This day last year at about 11:30 pm (CST), I received a called from my brother informing me that my Granddaddy had died. He had recovered nicely from a major trauma and had been in rehab building strength for a few days. Unfortunately, the stress was probably too great and he passed away in his sleep that night. It was truly the worst night (and next several days) of my life.
Our Granddaddy was our family legacy. He modelled faith in God, dedication to and love for family, good character, humility, hard work, honesty, and respect for all people regardless of their backgrounds. He enjoyed his family, UGA and CCHS football, playing golf, working hard, and fishing. He was a wonderful listener and great confidant. He didn't always tell me what I wanted to hear, but he had a very gentle way of telling me what I needed to hear. And... I'm proud to say that I listened and took every ounce of his advice to heart! On the weekend before he died, I was off and decided to drive to Moultrie to visit him. He was still in the hospital, though he was beginning to walk. His mind was perfect. He and I had several hours together that Sunday morning before I left. We talked about my practice/business, Adam, and our plans to start our family. He knew we were having fertility issues and he told me that he supported us 100% in whichever route we needed to take (though he shared our feeling towards adoption). Basically, he encouraged us to spend wisely...but to spend if that's what it took to build our family. He knew we were doing IVF. It certainly wasn't something he understood the fine details of, but he certainly understood its purpose and our needs. I would love to have had him to share the events of last year with...and I'd certainly welcome his advice and insight as to what we now face. Frankly, I miss my Sunday phone calls and visits to his and Grandmother's house...regardless of whether advice was needed or not!

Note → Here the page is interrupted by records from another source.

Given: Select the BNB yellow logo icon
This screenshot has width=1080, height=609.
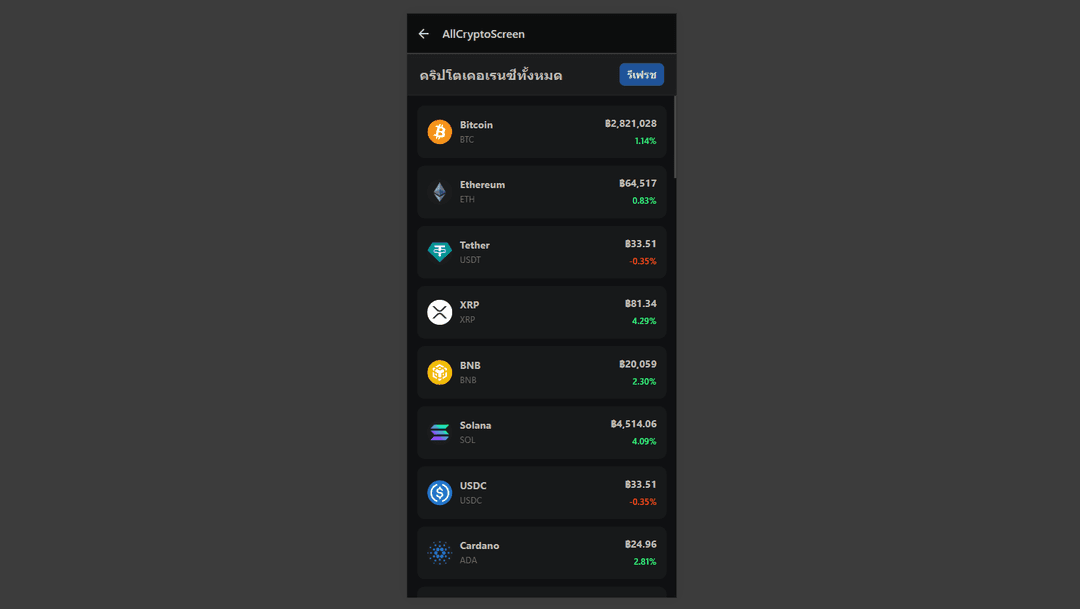Looking at the screenshot, I should pyautogui.click(x=440, y=371).
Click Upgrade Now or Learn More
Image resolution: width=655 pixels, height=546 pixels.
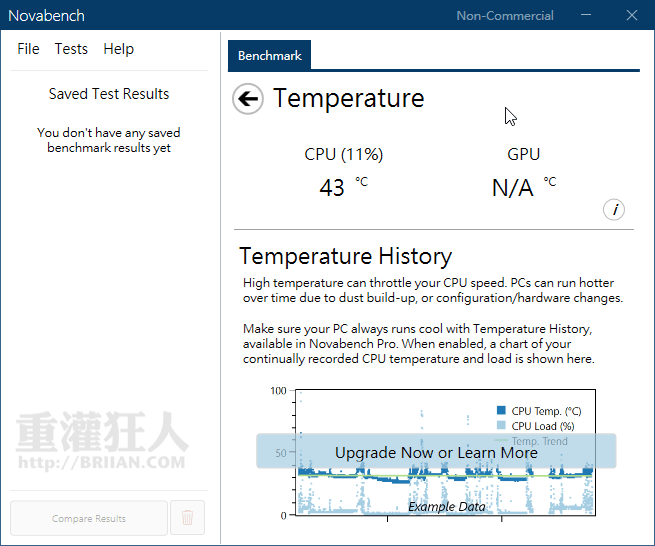point(436,452)
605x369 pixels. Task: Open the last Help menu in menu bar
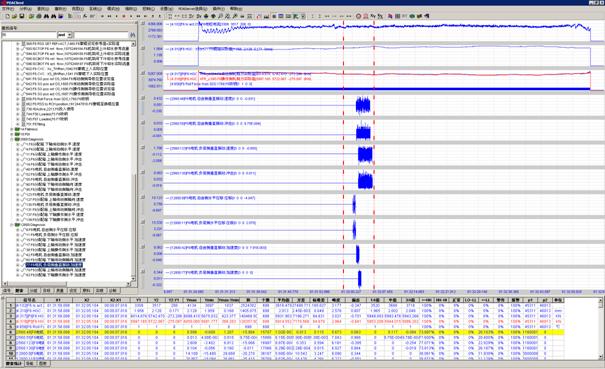pyautogui.click(x=236, y=8)
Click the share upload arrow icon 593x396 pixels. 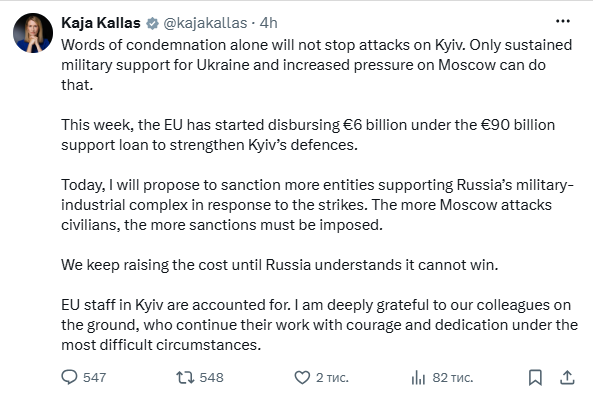(x=567, y=377)
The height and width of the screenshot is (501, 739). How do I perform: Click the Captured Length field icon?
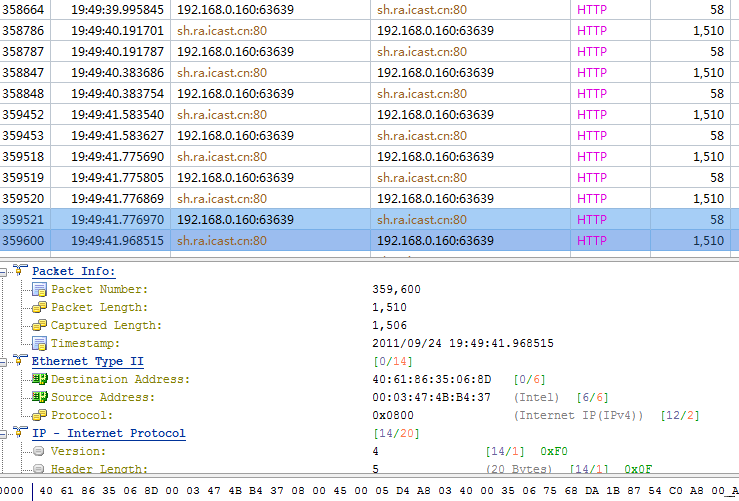click(40, 325)
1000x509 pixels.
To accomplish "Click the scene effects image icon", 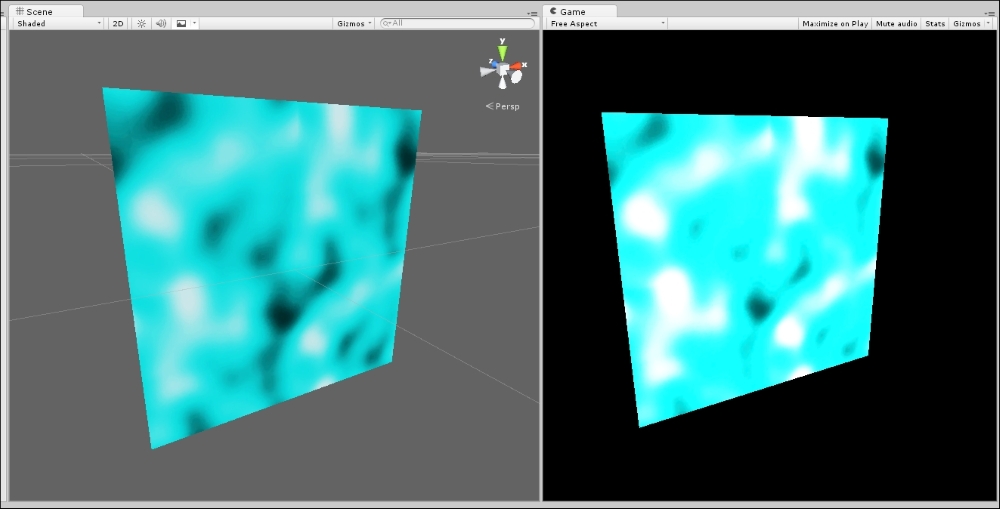I will tap(181, 23).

I see my Grandaddy's photo as I walk into my medical office each day. I also see the photo of he and my Grandmother that sits between my office and Dad's office each day. I'm so thankful that we still have Grandmother, and sad that he's not here anymore. I think about Grandaddy on Friday nights during the fall, UGA football Saturdays (oh...the fond college memories...one of which involved a young punk and a gun), Sundays at Dairy Queen or Pizza Hut, every time I see a Captain D's (the location of my preschool "dates" with him), and our Saturday fishing trips (also used to weed-out useless boyfriends)! Frankly, it's rare (if ever) that a day goes by that I don't think about Grandaddy in some way.

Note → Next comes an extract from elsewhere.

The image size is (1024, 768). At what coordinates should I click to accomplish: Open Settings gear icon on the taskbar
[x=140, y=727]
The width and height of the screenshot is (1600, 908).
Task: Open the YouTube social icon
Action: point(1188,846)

I think when a 34 year old professional married woman remembers her Granddaddy almost every day and misses him this much an entire year later...he must have been someone really special! I know that Dad, Mom, Leslee, Trey, Grandmother, and my extended family feel the same love and sense of loss. He really raised a spectacular family that continues to succeed in our lives and careers. I just hope he gets to "see" us from above and continue to be proud of the lives we live...thanks to him!
L.R. Dampier Sr., we miss you tons! Your 89 years will live for generations to come, and that's something very few families can be proud of! Thinking of you a little bit more today and loving you always, Cinda.